A. We have had no involvement with them at all, and we were not contacted about it. That’s really all I can tell you about that. (See editor’s note, p. 62.)
Q. Who uses the measuring guides that FACCT has developed and tested so far?
A. We originally set out to develop measurements primarily for public accountability. For that purpose, the users tend to be groups of purchasers who want to get this information into their own hands and potentially into the hands of their employees or the population they are responsible for.
For example, the federal employee benefit program has been using our asthma measures in a pilot project. They are now thinking they want to get that data on a broader basis. The program contracts with a large number of health plans that cover 10 million people. Our efforts have been to work with specific regional or national purchasing organizations.
However, the more frequent use is not the one we intended. Health care organizations, integrated systems, and health plans have used the measures as an externally developed benchmark with some basis in scientific review and consumer input, to get a handle on their own asthma care, or breast cancer care, or whatever it might be.
Q. What is FACCT’s next objective?
A. What is next for us is a stronger emphasis on helping consumers get information and make decisions. One thing we’ve learned is that the structure of American health care and the mix of purchasers in this marketplace don’t lend themselves to public accountability or broad information collection and disclosure. Therefore, we’re turning our attention more to the question of how to support individual consumers and consumer organizations. We have a library of measures that we think is a starting point. The question is how to get that information into the hands of the public.
If we have no information on quality in this marketplace, we are doomed to cost competition. I don’t know anyone who wants that as an outcome for American health care. Until we have some quality competition to balance cost competition, we’re going to have a very unfortunate situation.
We think we need to build public demand for quality competition, so that’s the direction we’re going to be exploring for the next couple of years.
Q. How can QI managers promote quality-based competition when they operate under so much pressure to contain costs?
A. At a recent meeting of thinkers in QI, I heard a lot of doubt and frustration about getting continued support from both the administrative and clinical people in their organizations. While everyone believes that improving quality is important, and morally right, and will ultimately lead to more appropriate health care, making a case for that in a business sense is getting more and more difficult, whether in a hospital or an HMO.
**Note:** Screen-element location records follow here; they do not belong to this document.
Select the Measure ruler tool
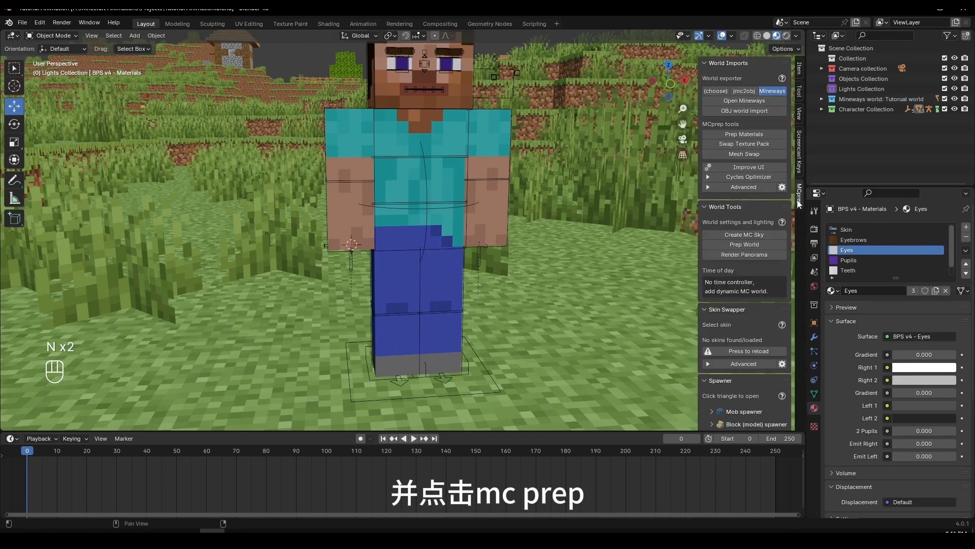click(x=14, y=199)
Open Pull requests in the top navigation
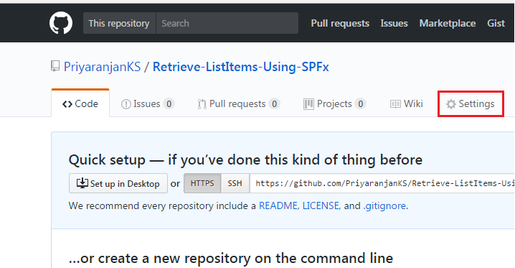 pyautogui.click(x=340, y=23)
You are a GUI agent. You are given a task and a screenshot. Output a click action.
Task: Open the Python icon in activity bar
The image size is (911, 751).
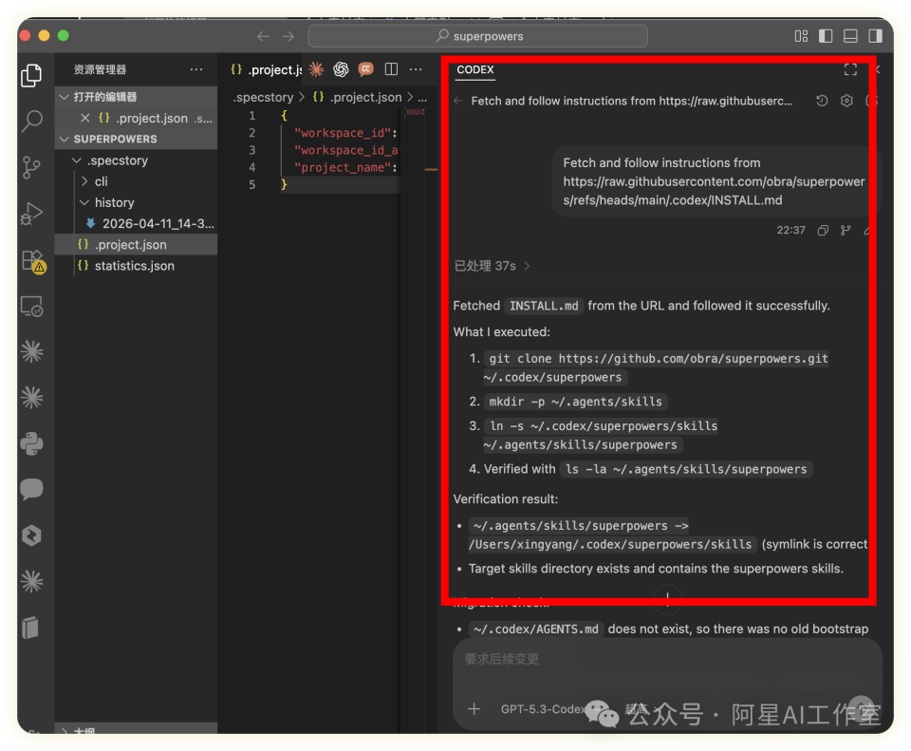[32, 443]
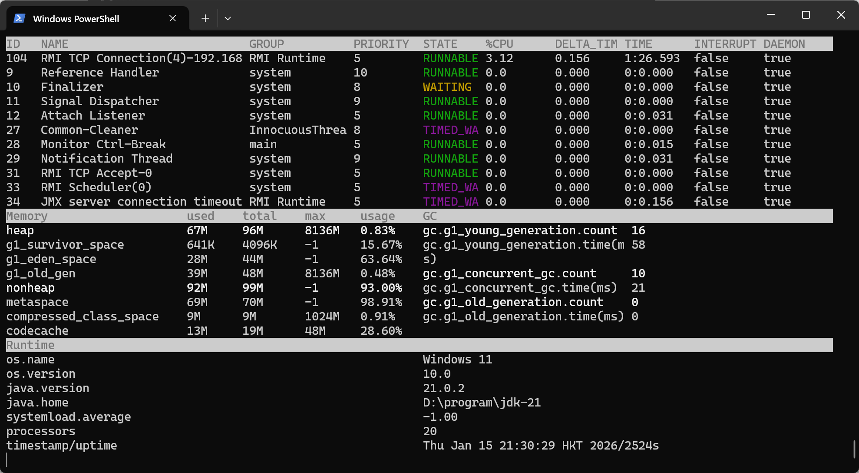
Task: Select the Windows PowerShell tab
Action: click(76, 19)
One theme that came up at this meeting is that we all need to work together to build an external demand for quality and quality information. We won’t get very far until we build a public expectation of accountability. Only then will quality be a competitive advantage, not a competitive disadvantage — which now it tends to be. If we could build that external expectation, it will permit greater resources and attention to go into the quality of work.
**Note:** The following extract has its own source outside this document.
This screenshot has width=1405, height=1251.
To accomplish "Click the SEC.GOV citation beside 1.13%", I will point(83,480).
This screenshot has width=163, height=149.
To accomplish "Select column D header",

What I’m hearing is unless those of us on the external advocacy side are more successful, it’s going to become more difficult to sustain a commitment to internal improvement.
(Editor’s note: The August 1998 QI/TQM cover story, "Top watchdogs vow to coordinate, simplify quality reporting systems," announced the accreditation agencies’ plan to develop a common measurement agenda to promote greater accountability and ease the reporting burdens on health care facilities. A recent update notes that the coordinating council has met several times. No project completion date has been announced.
The April 1999 QI/TQM cover story, "Consumer-based quality measures gain support from buyers, accreditors," describes the framework on which FACCT’s measures are organized and the reactions of a few purchaser groups who are piloting them.)